◆ Exercise
Transcribe word for word the passage of the Power Query refresh post below that opens with the words containing "After a number" and closes with "along my journey!".

◆ Document extract
====================

Part 5 – Power Query API – Refreshing Data Indeed!

After a number of hours spent experimenting and searching I’ve fallen a little short on this post ladies and gents! I was looking a simple way for the non-programming public to refresh data in an excel sheet on a regular basis. In an Ideal world I would have liked to be able to give the Indeed! Excel file to anyone and say follow these steps to accumulate data for a job search. Alas; the simplicity I was looking for I could not find. So what I will cover in this post is the least technical way I could come up with to refresh a Power Query worksheet. Then I’ll go over how I imagine most reports or data marts will access Power Query’s accumulating data. As always the files we have been working with can be downloaded here.

First a few links to technical solutions I discovered along my journey!

An Excel and VBS Solution

Kim Greenlee has a great blog from all the way back in 2006 that details setting up a visual basic script to open, refresh, save and close an excel file. The script he is using is contained in the article; in addition he provides a link to another blog on scheduling the script as a task in windows task scheduler. I think this method would be ideal if you’re coming from an excel background or are looking for something a little more robust than the hack non-technical solution; but not as technical as PowerShell or SSIS.

====================

◆ Record set

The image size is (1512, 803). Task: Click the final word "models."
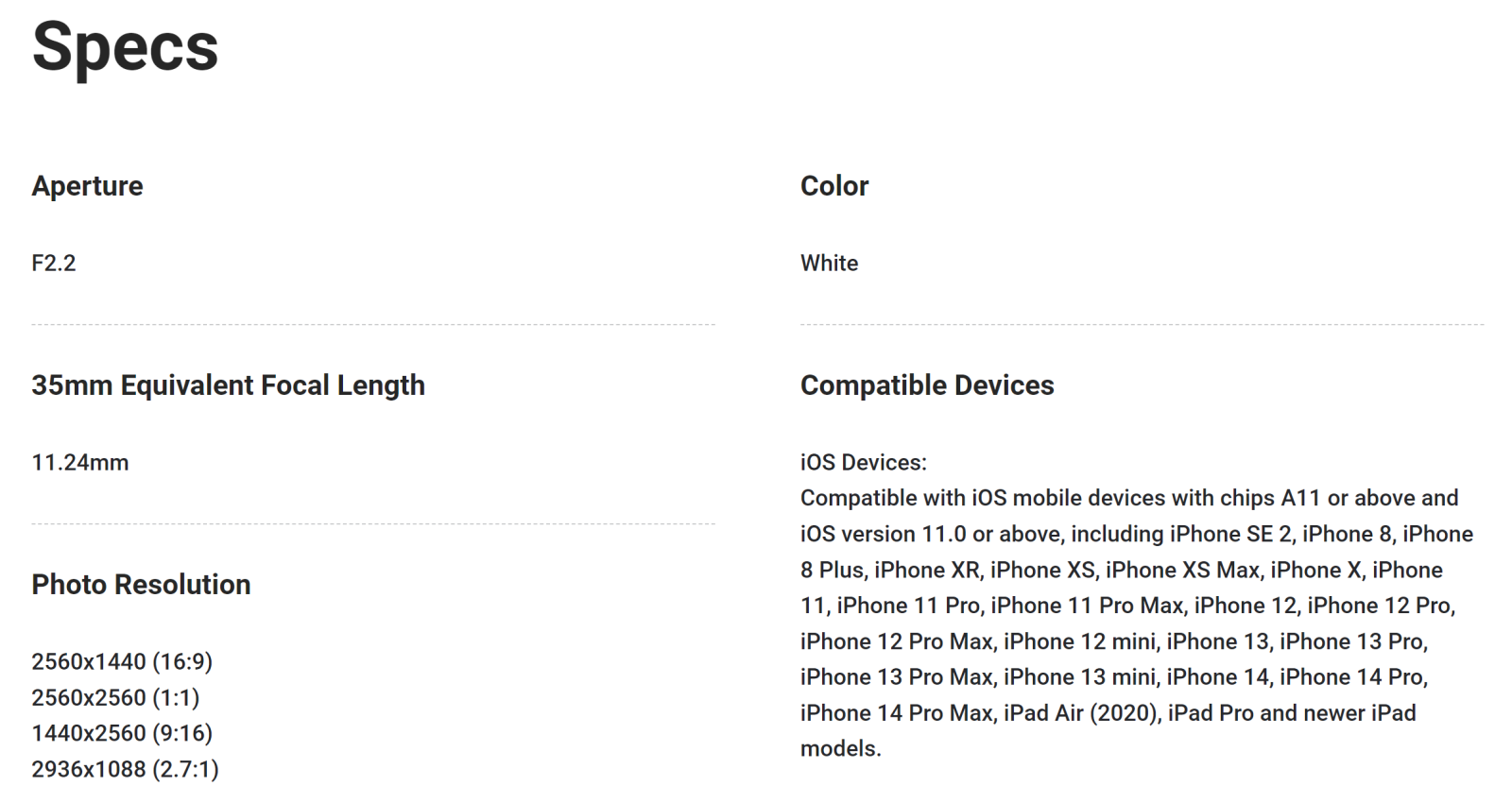click(x=840, y=749)
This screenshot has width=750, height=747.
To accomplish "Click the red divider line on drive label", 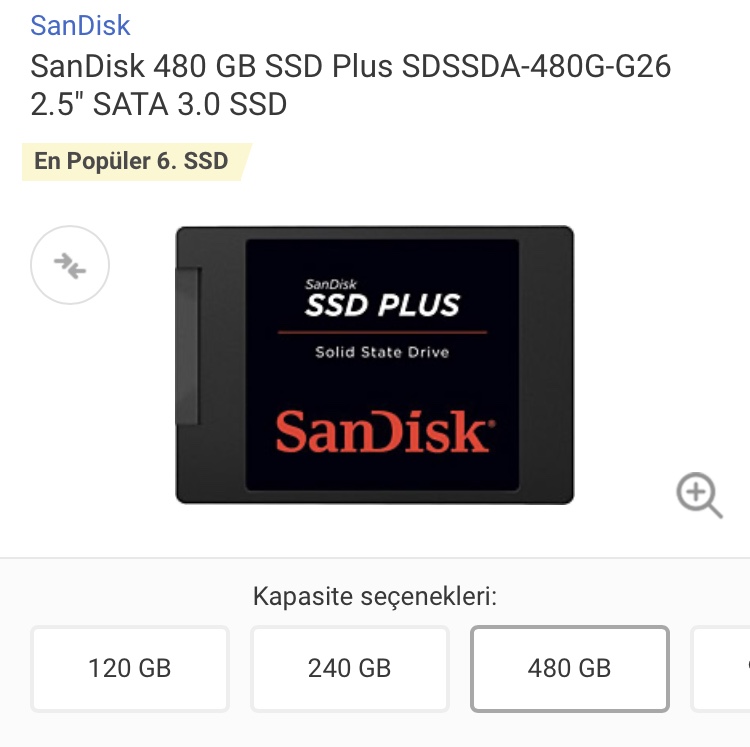I will coord(382,331).
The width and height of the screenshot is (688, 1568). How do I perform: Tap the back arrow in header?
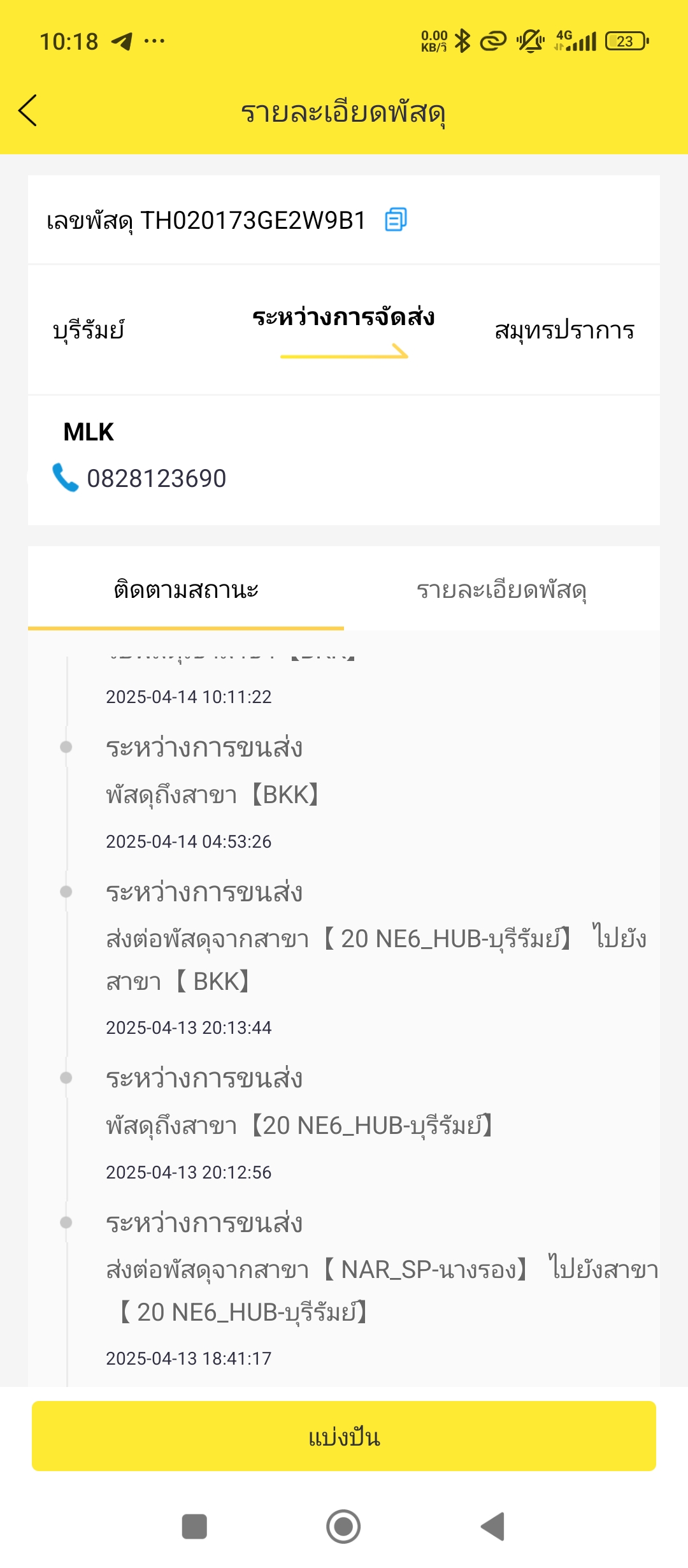tap(28, 111)
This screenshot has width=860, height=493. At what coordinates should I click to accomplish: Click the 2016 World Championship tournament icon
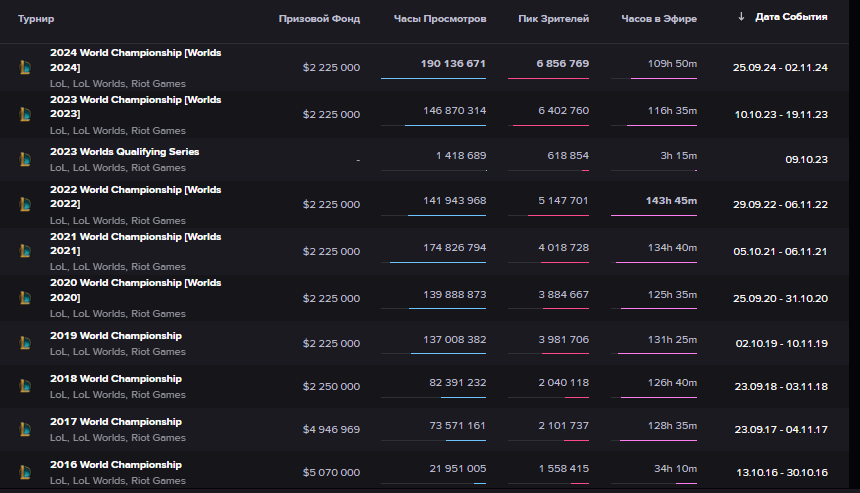point(25,472)
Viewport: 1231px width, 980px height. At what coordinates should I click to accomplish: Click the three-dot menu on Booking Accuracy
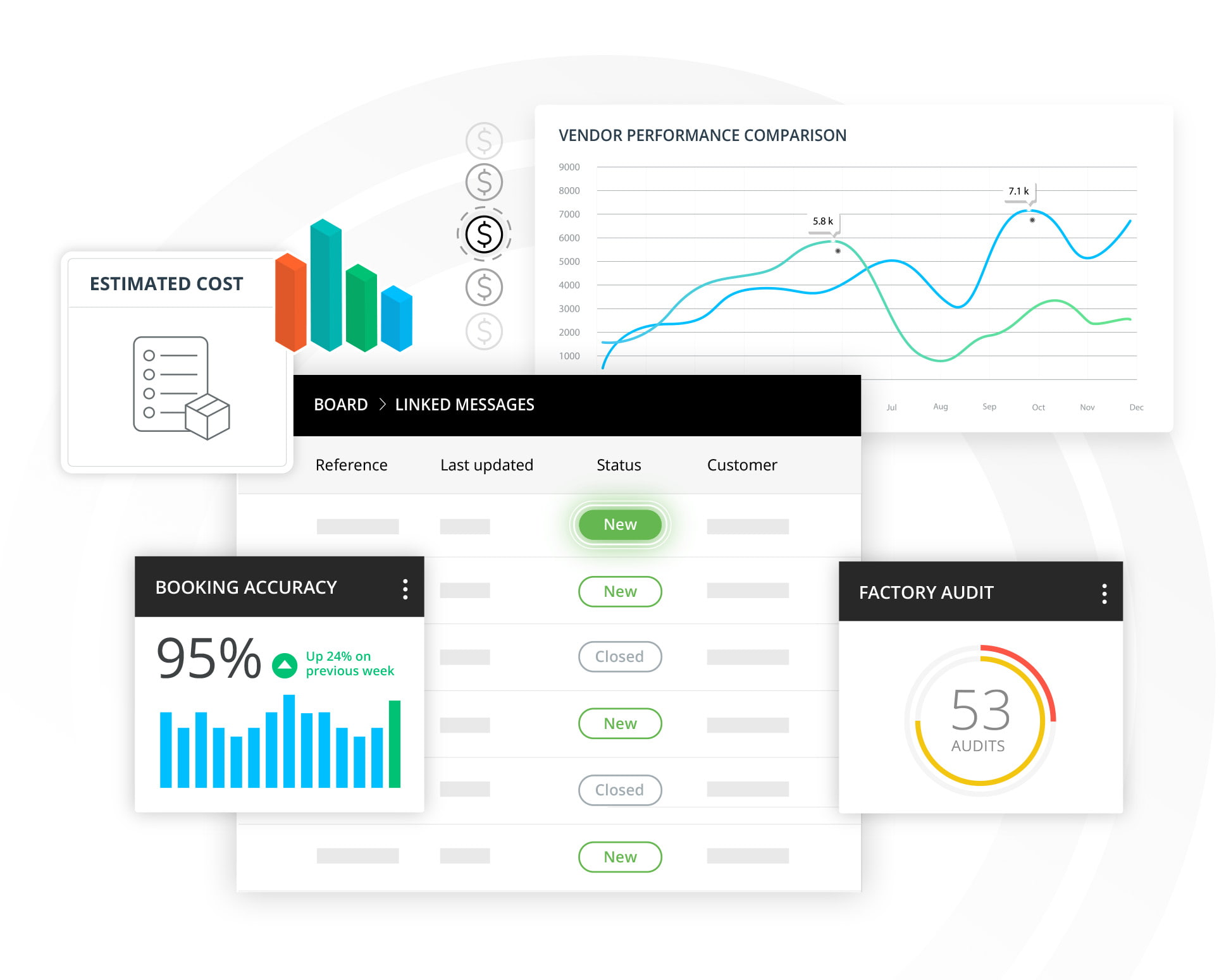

====================

◆ Reply
After a number of hours spent experimenting and searching I’ve fallen a little short on this post ladies and gents! I was looking a simple way for the non-programming public to refresh data in an excel sheet on a regular basis. In an Ideal world I would have liked to be able to give the Indeed! Excel file to anyone and say follow these steps to accumulate data for a job search. Alas; the simplicity I was looking for I could not find. So what I will cover in this post is the least technical way I could come up with to refresh a Power Query worksheet. Then I’ll go over how I imagine most reports or data marts will access Power Query’s accumulating data. As always the files we have been working with can be downloaded here.

First a few links to technical solutions I discovered along my journey!